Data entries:
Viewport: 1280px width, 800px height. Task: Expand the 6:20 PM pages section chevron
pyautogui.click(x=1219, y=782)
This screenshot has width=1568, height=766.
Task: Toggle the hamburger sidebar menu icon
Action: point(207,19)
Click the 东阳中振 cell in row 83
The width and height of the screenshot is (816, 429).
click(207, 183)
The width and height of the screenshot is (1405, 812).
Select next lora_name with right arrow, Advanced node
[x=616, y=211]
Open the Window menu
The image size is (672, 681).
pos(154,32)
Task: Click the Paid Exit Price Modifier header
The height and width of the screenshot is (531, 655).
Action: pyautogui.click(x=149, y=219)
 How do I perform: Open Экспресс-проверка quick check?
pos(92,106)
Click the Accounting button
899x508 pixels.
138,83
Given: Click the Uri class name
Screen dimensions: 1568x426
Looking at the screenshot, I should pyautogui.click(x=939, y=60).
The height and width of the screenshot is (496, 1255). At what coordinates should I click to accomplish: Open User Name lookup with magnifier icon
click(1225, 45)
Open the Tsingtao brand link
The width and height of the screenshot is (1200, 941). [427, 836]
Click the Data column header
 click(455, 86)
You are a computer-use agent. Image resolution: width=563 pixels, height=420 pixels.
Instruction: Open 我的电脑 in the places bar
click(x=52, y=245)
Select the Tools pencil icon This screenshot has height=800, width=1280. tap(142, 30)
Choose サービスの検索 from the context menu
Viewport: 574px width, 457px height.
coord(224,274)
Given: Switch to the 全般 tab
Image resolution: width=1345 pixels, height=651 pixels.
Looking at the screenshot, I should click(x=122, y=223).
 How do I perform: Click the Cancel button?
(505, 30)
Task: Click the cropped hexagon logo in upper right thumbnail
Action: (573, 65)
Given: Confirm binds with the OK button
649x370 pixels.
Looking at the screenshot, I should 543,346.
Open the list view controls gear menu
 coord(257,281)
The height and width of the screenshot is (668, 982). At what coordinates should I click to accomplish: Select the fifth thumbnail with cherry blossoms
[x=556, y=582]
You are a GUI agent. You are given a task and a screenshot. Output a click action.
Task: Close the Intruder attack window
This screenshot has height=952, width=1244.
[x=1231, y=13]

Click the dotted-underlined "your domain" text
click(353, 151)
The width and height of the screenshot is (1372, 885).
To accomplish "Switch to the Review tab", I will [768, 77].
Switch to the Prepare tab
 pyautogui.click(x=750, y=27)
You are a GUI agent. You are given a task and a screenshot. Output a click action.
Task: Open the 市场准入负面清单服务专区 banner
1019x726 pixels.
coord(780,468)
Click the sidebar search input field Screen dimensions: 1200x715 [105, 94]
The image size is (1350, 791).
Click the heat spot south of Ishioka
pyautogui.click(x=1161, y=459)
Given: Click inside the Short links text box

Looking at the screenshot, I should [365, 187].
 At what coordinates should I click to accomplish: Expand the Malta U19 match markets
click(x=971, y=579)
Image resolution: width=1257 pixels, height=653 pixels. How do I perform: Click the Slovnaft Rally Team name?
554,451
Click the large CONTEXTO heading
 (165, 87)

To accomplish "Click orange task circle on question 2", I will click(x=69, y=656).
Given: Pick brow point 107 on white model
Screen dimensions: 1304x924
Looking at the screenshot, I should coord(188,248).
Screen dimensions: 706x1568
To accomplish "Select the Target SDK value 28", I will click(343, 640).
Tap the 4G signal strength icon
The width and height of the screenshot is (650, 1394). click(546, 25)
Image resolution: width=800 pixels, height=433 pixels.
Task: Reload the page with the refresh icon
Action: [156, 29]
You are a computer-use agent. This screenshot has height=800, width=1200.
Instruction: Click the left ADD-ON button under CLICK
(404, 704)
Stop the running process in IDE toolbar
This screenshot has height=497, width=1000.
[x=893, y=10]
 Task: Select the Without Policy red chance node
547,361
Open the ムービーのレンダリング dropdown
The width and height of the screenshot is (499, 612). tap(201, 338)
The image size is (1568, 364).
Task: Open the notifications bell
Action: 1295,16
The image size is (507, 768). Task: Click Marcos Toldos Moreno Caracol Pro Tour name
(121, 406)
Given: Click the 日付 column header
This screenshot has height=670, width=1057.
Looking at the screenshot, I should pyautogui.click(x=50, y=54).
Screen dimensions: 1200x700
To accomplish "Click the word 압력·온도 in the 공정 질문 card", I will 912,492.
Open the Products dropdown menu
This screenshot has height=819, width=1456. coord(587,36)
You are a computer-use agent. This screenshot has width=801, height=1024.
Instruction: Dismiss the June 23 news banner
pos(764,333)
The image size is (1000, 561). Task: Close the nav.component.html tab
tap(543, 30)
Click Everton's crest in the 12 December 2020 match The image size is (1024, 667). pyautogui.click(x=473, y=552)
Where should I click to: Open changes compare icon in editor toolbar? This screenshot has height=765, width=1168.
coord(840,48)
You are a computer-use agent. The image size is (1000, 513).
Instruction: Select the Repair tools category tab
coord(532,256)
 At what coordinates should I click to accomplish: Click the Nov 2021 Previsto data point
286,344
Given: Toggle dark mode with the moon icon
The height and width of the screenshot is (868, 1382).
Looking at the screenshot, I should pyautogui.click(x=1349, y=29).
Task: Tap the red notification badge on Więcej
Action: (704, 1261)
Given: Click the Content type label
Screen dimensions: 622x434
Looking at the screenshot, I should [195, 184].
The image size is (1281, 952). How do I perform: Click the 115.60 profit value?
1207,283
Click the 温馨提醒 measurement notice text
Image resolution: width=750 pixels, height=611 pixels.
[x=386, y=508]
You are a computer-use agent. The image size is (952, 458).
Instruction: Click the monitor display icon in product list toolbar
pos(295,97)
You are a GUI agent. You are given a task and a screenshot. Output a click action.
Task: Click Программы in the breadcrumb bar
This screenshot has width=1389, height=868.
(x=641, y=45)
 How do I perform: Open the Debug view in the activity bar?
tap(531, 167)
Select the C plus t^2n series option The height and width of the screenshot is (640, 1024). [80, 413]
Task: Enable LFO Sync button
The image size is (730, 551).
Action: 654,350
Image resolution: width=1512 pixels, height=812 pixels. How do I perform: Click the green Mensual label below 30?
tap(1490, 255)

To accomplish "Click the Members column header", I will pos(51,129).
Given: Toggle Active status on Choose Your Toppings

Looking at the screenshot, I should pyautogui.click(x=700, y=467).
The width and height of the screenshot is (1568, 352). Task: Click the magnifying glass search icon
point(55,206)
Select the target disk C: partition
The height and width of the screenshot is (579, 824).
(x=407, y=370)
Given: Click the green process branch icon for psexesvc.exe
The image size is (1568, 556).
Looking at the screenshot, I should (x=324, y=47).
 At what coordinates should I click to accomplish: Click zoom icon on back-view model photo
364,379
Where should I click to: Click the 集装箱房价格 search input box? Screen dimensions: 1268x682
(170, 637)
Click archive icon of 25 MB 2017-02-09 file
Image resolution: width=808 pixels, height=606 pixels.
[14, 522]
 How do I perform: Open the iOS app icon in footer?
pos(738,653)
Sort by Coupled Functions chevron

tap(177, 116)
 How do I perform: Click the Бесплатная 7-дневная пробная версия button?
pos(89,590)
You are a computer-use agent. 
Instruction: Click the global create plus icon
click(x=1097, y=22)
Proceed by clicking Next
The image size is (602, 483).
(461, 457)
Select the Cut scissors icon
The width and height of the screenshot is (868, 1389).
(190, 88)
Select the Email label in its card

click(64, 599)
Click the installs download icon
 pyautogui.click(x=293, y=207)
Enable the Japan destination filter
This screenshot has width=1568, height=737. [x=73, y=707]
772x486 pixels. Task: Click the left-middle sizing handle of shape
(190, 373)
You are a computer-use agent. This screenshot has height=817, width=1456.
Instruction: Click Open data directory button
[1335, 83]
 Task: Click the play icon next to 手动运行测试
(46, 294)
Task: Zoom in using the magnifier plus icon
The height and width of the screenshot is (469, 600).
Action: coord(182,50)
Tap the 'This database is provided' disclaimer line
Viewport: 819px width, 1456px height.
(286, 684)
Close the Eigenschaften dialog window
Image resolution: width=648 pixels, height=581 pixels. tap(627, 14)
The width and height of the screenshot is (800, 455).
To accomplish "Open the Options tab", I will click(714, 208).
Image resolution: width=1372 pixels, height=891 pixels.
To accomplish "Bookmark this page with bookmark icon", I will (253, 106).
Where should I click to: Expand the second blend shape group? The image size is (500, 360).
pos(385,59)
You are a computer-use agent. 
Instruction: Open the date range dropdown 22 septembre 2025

# EXERCISE OBJECTIVE
The expected answer is each line of the records above that includes the string "will".

# WRITTEN REPLY
To accomplish "Switch to the Review tab", I will [768, 77].
To accomplish "Click orange task circle on question 2", I will click(x=69, y=656).
To accomplish "Select the Target SDK value 28", I will click(343, 640).
To accomplish "Click the word 압력·온도 in the 공정 질문 card", I will 912,492.
To accomplish "Click the Members column header", I will pos(51,129).
To accomplish "Open the Options tab", I will click(714, 208).
To accomplish "Bookmark this page with bookmark icon", I will (253, 106).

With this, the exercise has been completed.